SELECTED TEXT
*** Begin section ***
My son? He was insulated from it all – two seats away from me next to my husband. Sure sure – put the lady next to the insolent belligerent beer drinkers.

It’s hard to realize that when I was a teen going to concerts, the smell of pot permeated the arenas the way smoke now fills the entrance ways from sidewalks into foyers of nearly all establishments downtown. And when someone did light up a cigarette in the Q, you could smell it immediately and expected the person would be found and tossed.

But back to Billy – you know, for a 60 year old married to a 23 year old (must be a Geraldo thing), he did great – absolutely great. Energy, improvising (lousy sound problems in the beginning) and entertaining – he totally entertained – by talking to us, by playing games with the audience, by personalizing the show to Cleveland, by being informal and trying to be as intimate as you can be with 20K folks. My son loved it – and I told him it might be all down hill for the rest of his life! What a mom.

Every time I would try to catalogue a moment that I knew I’d want to write about, there was another. How cool is that?
*** End section ***
WORK REQUEST A
Return the part of the concert passage from "But back to" up to and including "What a mom.", copied word for word.
WORK REQUEST B
Resume the concert passage after its final sentence and keep writing it in the same voice.

DATA EXTRACT
*** Begin section ***
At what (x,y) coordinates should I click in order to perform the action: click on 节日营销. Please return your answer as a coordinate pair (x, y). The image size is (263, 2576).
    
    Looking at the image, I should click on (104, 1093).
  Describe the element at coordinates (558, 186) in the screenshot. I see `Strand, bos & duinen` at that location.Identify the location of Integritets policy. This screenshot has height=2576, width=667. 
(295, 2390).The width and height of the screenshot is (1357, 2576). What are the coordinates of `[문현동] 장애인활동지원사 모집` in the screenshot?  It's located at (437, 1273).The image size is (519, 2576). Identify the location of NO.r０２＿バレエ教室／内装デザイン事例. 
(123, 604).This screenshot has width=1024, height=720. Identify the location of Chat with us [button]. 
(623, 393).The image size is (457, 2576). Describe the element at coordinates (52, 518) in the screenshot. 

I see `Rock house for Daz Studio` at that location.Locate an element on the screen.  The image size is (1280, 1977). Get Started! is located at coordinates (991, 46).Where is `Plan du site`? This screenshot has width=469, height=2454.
*** End section ***
EXPECTED ANSWER A
But back to Billy – you know, for a 60 year old married to a 23 year old (must be a Geraldo thing), he did great – absolutely great. Energy, improvising (lousy sound problems in the beginning) and entertaining – he totally entertained – by talking to us, by playing games with the audience, by personalizing the show to Cleveland, by being informal and trying to be as intimate as you can be with 20K folks. My son loved it – and I told him it might be all down hill for the rest of his life! What a mom.

EXPECTED ANSWER B
So let’s see –

Well, the fact that he did Italian Restaurant was huge. I love that song. But he did Zanzibar, Vienna, She’s Always a Woman, Moving Out (which he dedicated to Imus!), My Life, The Entertainer, Piano Man (one of the encores), Pressure, Allentown, River of Dreams, Innocent Man, Everybody Loves You Now (inspired by his first ex-wife), It’s Still Rock n’ Roll to Me, New York State of Mind, Only the Good Die Young, We Didn’t Start the Fire and You May Be Right. The PD doesn’t have a review out so I’m not sure I caught everything (those reviews often do) but is that an amazing greatest hits list, or what? [minor update: Joel opened with exuberant Angry Young Man]

It was awesome, dude, like, totally awesome.

OH – last highlight: some roadie named Chainsaw came out and did AC/DC’s Highway to Hell and he was fantastic! It was just a really great night.

Now I’m going to take a nap.

The tune in the title: Big Shot.

10 thoughts on “Oh Oh whoa whoa oh, Oh Oh whoa who-oo-oo-oo-ah [w/minor update]

  1. Hey Jack – yeah – I know – geezer! cough cough cough. I did just start to see some grey hairs on my head though…

  2. Jane – like you say, he hasn’t had a new record in ten years so what new song would we expect, yah? Frankly, I was fine with the old stuff – I liked it. I’m not a serial Billy Joel concert attendee anyway but you know, I think of people who do go over and over to a particular artist – I always thought people WANT to hear the same stuff over and over, no?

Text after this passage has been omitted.